Rewrite the listing below with every "Viewport" changed to "Display" and everything else left as it is.

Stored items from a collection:
________________________
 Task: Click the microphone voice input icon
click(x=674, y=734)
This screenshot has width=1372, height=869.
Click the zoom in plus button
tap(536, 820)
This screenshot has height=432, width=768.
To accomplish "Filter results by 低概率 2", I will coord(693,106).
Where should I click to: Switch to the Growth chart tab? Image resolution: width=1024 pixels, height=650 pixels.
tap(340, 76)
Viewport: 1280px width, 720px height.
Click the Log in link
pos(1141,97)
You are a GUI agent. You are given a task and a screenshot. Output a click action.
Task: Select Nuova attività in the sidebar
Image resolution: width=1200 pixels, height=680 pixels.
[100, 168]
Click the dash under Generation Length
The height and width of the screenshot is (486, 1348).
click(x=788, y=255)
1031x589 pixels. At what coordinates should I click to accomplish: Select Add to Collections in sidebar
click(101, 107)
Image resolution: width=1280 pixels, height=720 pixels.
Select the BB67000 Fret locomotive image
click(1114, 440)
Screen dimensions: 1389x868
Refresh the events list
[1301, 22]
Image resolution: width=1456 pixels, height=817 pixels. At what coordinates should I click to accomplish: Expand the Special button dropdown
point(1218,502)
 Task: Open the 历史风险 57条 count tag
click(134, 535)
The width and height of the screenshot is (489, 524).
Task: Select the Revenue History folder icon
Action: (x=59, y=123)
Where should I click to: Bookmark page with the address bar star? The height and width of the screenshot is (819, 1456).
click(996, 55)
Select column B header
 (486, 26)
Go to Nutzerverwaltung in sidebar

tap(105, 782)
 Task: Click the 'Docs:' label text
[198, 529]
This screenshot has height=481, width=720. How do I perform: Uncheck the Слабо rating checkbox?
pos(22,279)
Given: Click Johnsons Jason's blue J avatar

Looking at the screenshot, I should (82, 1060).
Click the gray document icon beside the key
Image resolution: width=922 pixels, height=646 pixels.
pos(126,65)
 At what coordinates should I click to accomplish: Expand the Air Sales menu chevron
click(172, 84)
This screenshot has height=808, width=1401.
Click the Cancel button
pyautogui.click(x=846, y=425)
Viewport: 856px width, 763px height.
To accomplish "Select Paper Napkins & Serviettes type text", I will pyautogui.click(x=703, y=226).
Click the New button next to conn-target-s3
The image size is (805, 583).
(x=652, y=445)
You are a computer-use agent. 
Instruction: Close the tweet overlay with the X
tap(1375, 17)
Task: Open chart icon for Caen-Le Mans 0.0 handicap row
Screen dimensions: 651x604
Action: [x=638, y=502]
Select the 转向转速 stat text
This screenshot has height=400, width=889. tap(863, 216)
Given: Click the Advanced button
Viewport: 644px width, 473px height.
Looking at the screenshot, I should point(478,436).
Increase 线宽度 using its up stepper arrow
________________________
§ **Exercise result**:
 Task: Click the microphone voice input icon
click(x=674, y=734)
This screenshot has width=1372, height=869.
Click the zoom in plus button
tap(536, 820)
This screenshot has height=432, width=768.
To accomplish "Filter results by 低概率 2", I will coord(693,106).
Where should I click to: Switch to the Growth chart tab? Image resolution: width=1024 pixels, height=650 pixels.
tap(340, 76)
Display: 1280px width, 720px height.
Click the Log in link
pos(1141,97)
You are a GUI agent. You are given a task and a screenshot. Output a click action.
Task: Select Nuova attività in the sidebar
Image resolution: width=1200 pixels, height=680 pixels.
[100, 168]
Click the dash under Generation Length
The height and width of the screenshot is (486, 1348).
click(x=788, y=255)
1031x589 pixels. At what coordinates should I click to accomplish: Select Add to Collections in sidebar
click(101, 107)
Image resolution: width=1280 pixels, height=720 pixels.
Select the BB67000 Fret locomotive image
click(1114, 440)
Screen dimensions: 1389x868
Refresh the events list
[1301, 22]
Image resolution: width=1456 pixels, height=817 pixels. At what coordinates should I click to accomplish: Expand the Special button dropdown
point(1218,502)
 Task: Open the 历史风险 57条 count tag
click(134, 535)
The width and height of the screenshot is (489, 524).
Task: Select the Revenue History folder icon
Action: (x=59, y=123)
Where should I click to: Bookmark page with the address bar star? The height and width of the screenshot is (819, 1456).
click(996, 55)
Select column B header
 (486, 26)
Go to Nutzerverwaltung in sidebar

tap(105, 782)
 Task: Click the 'Docs:' label text
[198, 529]
This screenshot has height=481, width=720. How do I perform: Uncheck the Слабо rating checkbox?
pos(22,279)
Given: Click Johnsons Jason's blue J avatar

Looking at the screenshot, I should (82, 1060).
Click the gray document icon beside the key
Image resolution: width=922 pixels, height=646 pixels.
pos(126,65)
 At what coordinates should I click to accomplish: Expand the Air Sales menu chevron
click(172, 84)
This screenshot has height=808, width=1401.
Click the Cancel button
pyautogui.click(x=846, y=425)
Display: 856px width, 763px height.
To accomplish "Select Paper Napkins & Serviettes type text", I will pyautogui.click(x=703, y=226).
Click the New button next to conn-target-s3
The image size is (805, 583).
(x=652, y=445)
You are a computer-use agent. 
Instruction: Close the tweet overlay with the X
tap(1375, 17)
Task: Open chart icon for Caen-Le Mans 0.0 handicap row
Screen dimensions: 651x604
Action: [x=638, y=502]
Select the 转向转速 stat text
This screenshot has height=400, width=889. tap(863, 216)
Given: Click the Advanced button
Display: 644px width, 473px height.
Looking at the screenshot, I should point(478,436).
Increase 线宽度 using its up stepper arrow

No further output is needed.